業者に依頼した場合の費用は、詰まりの状況によって大きく変動します。以下は、実際に多い料金の目安です。
- 軽度の詰まり(薬剤・ローポンプ作業):8,000円~15,000円
- 中度の詰まり(ワイヤー機・トーラー作業):15,000円~25,000円
- 重度の詰まり(高圧洗浄機):25,000円~50,000円
※上記に加え、基本料金や出張費が別途かかる場合があります。必ず作業前に見積もりを取り、料金の内訳を確認してください。
まとめ:少しでも迷うなら、すぐにプロに相談を
お風呂の詰まりは、そのほとんどが排水口近くの髪の毛やゴミが原因であり、自分で対処できるケースも少なくありません。しかし、水が全く引かない、逆流してくるといった症状は、深刻なトラブルのサインです。
自分で対処してみて改善しない場合や、少しでも作業に不安を感じた場合は、決して無理をしないでください。無理な作業は、状況を悪化させ、修理費用をさらに高額にするだけです。

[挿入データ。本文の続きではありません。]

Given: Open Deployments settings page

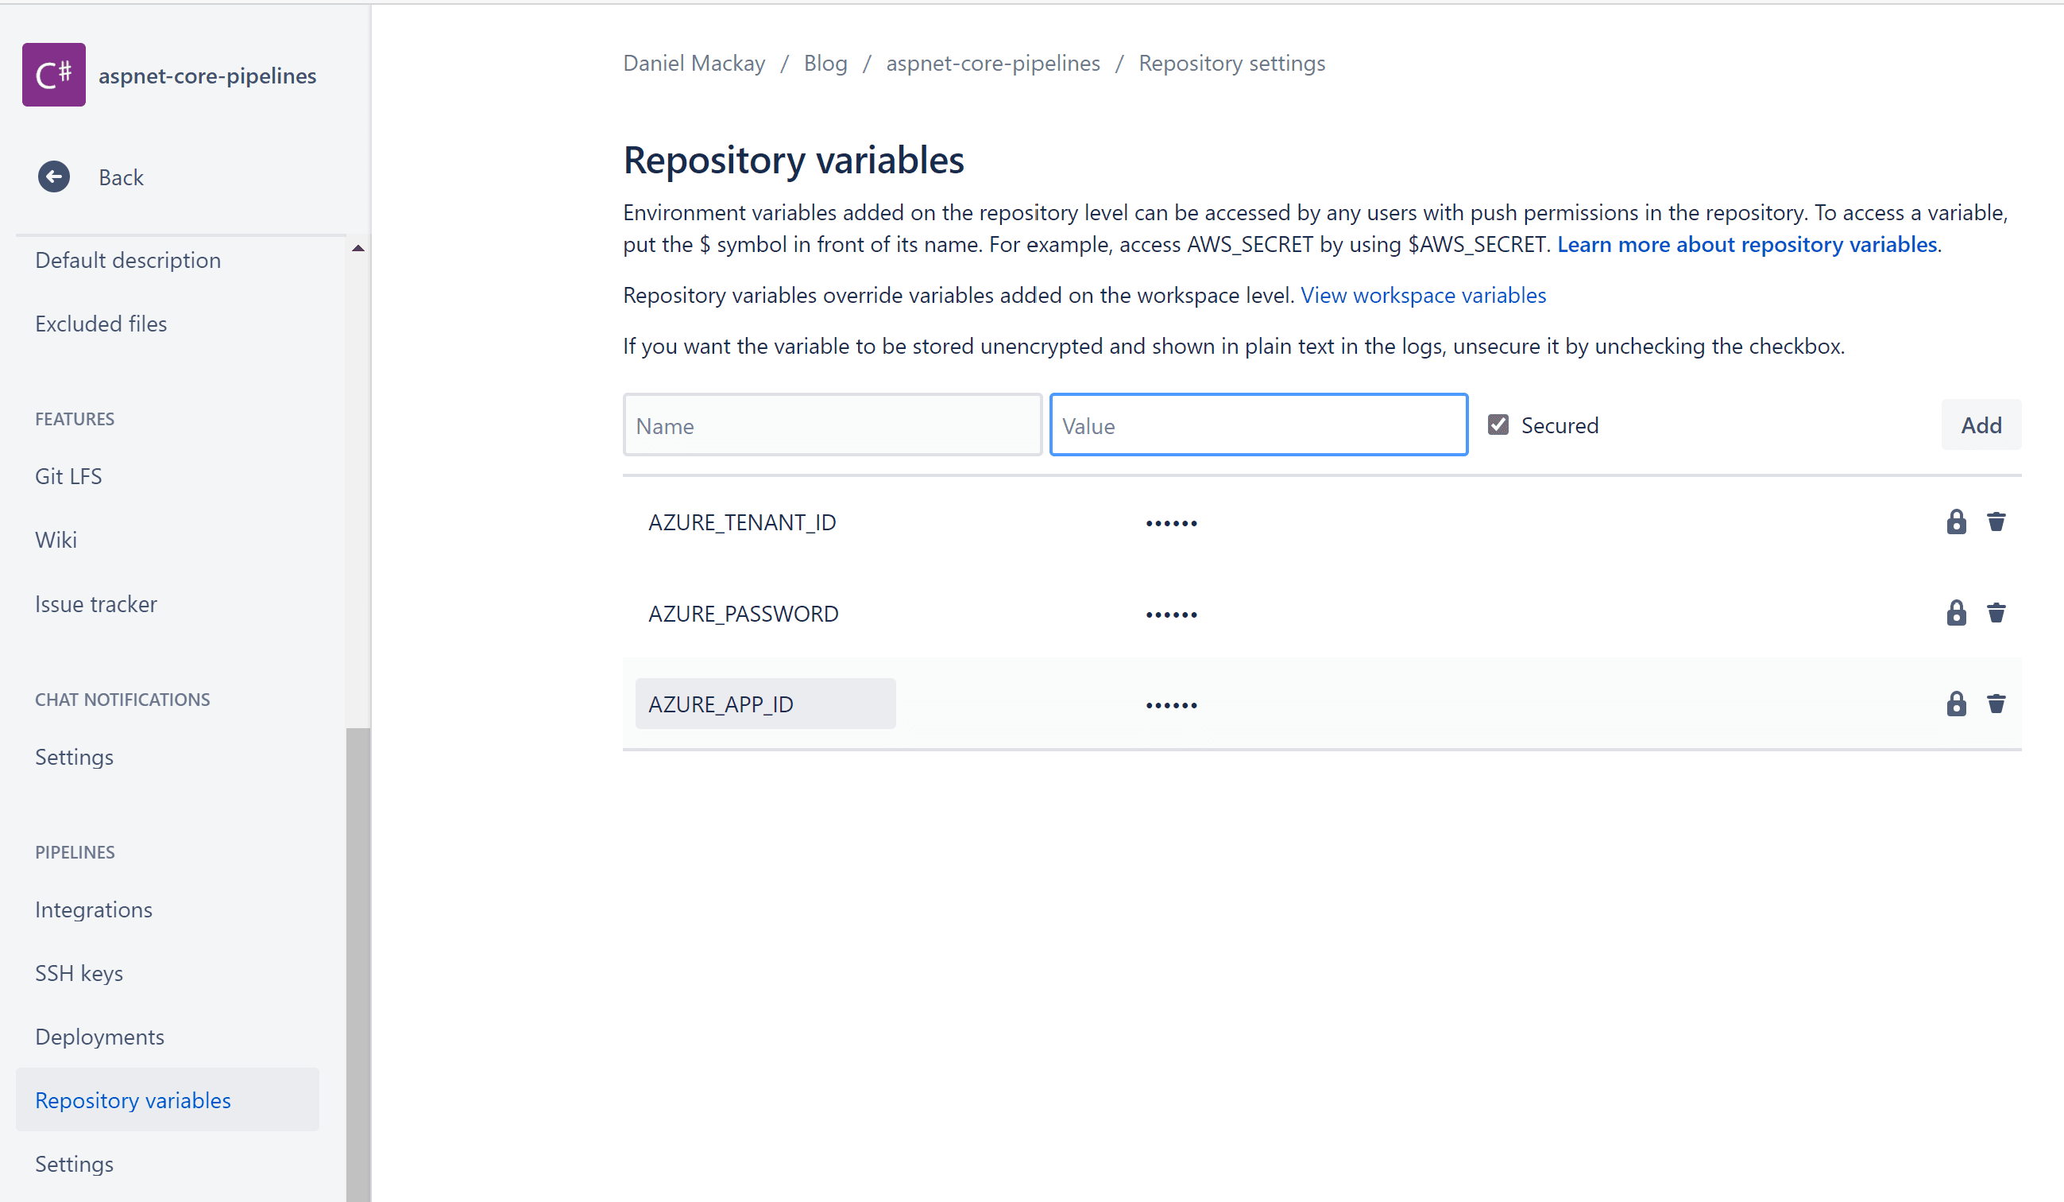Looking at the screenshot, I should tap(100, 1036).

迅速な対応、無料での見積もり、24時間駆けつけ可能な専門業者も多数存在します。
判断に迷うなら、まずは専門業者に相談してください。それが、あなたの時間と安全、そして快適なバスタイムを取り戻すための最も確実で賢明な選択です。
よくある質問
お風呂の詰まりは自然に直りますか?
基本的に自然には直りません。放置すると悪化します。
ラバーカップで直らない場合は?
配管の奥で詰まっている可能性があります。業者対応が必要です。
どのタイミングで業者を呼ぶべき?
水が流れない・逆流・異音がある場合はすぐに依頼してください。